### What you have to do
Copy all of the entries below, switching each "GUI agent" to "screen assistant" and leaving everything else as it is.

[Stored items]
☆ ☆ ☆ ☆ ☆
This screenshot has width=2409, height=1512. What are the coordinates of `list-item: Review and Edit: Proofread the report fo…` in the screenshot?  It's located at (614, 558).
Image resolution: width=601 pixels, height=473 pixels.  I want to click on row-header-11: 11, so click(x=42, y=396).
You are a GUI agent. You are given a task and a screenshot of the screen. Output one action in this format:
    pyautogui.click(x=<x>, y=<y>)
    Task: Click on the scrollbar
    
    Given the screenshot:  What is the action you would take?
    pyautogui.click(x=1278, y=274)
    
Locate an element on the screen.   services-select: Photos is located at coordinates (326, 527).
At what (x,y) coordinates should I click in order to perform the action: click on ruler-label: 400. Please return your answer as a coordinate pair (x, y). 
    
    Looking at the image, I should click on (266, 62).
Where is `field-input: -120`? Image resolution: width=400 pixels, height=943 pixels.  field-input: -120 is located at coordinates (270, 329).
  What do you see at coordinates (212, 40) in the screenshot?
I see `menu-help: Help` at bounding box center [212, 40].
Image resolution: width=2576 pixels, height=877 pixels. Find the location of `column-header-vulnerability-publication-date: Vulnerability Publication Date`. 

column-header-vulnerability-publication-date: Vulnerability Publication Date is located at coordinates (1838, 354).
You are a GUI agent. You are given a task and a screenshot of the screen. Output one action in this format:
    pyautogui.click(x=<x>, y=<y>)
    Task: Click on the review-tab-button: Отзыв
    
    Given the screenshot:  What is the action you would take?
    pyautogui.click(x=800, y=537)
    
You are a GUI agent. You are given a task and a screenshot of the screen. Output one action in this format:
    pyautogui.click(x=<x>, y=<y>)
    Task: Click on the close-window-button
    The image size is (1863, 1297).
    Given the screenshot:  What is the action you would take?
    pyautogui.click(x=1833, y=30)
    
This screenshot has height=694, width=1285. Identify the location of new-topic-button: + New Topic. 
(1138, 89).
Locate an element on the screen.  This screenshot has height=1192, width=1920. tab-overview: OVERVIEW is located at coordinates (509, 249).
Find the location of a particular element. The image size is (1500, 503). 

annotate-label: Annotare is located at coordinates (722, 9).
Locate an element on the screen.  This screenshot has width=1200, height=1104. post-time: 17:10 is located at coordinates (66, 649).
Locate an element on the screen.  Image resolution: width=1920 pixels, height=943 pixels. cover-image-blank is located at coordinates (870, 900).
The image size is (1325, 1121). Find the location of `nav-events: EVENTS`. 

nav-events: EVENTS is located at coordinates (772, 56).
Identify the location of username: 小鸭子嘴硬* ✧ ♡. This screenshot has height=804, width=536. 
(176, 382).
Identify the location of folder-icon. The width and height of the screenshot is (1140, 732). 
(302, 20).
☆ ☆ ☆ ☆ ☆
### The answer
This screenshot has width=2409, height=1512. What are the coordinates of `list-item: Review and Edit: Proofread the report fo…` in the screenshot?  It's located at (614, 558).
Image resolution: width=601 pixels, height=473 pixels.  I want to click on row-header-11: 11, so click(x=42, y=396).
You are a screen assistant. You are given a task and a screenshot of the screen. Output one action in this format:
    pyautogui.click(x=<x>, y=<y>)
    Task: Click on the scrollbar
    
    Given the screenshot:  What is the action you would take?
    pyautogui.click(x=1278, y=274)
    
Locate an element on the screen.   services-select: Photos is located at coordinates (326, 527).
At what (x,y) coordinates should I click in order to perform the action: click on ruler-label: 400. Please return your answer as a coordinate pair (x, y). 
    
    Looking at the image, I should click on (266, 62).
Where is `field-input: -120`? Image resolution: width=400 pixels, height=943 pixels.  field-input: -120 is located at coordinates (270, 329).
  What do you see at coordinates (212, 40) in the screenshot?
I see `menu-help: Help` at bounding box center [212, 40].
Image resolution: width=2576 pixels, height=877 pixels. Find the location of `column-header-vulnerability-publication-date: Vulnerability Publication Date`. 

column-header-vulnerability-publication-date: Vulnerability Publication Date is located at coordinates (1838, 354).
You are a screen assistant. You are given a task and a screenshot of the screen. Output one action in this format:
    pyautogui.click(x=<x>, y=<y>)
    Task: Click on the review-tab-button: Отзыв
    
    Given the screenshot:  What is the action you would take?
    pyautogui.click(x=800, y=537)
    
You are a screen assistant. You are given a task and a screenshot of the screen. Output one action in this format:
    pyautogui.click(x=<x>, y=<y>)
    Task: Click on the close-window-button
    The image size is (1863, 1297).
    Given the screenshot:  What is the action you would take?
    pyautogui.click(x=1833, y=30)
    
This screenshot has height=694, width=1285. Identify the location of new-topic-button: + New Topic. 
(1138, 89).
Locate an element on the screen.  This screenshot has height=1192, width=1920. tab-overview: OVERVIEW is located at coordinates (509, 249).
Find the location of a particular element. The image size is (1500, 503). 

annotate-label: Annotare is located at coordinates (722, 9).
Locate an element on the screen.  This screenshot has width=1200, height=1104. post-time: 17:10 is located at coordinates (66, 649).
Locate an element on the screen.  Image resolution: width=1920 pixels, height=943 pixels. cover-image-blank is located at coordinates (870, 900).
The image size is (1325, 1121). Find the location of `nav-events: EVENTS`. 

nav-events: EVENTS is located at coordinates (772, 56).
Identify the location of username: 小鸭子嘴硬* ✧ ♡. This screenshot has height=804, width=536. 
(176, 382).
Identify the location of folder-icon. The width and height of the screenshot is (1140, 732). 
(302, 20).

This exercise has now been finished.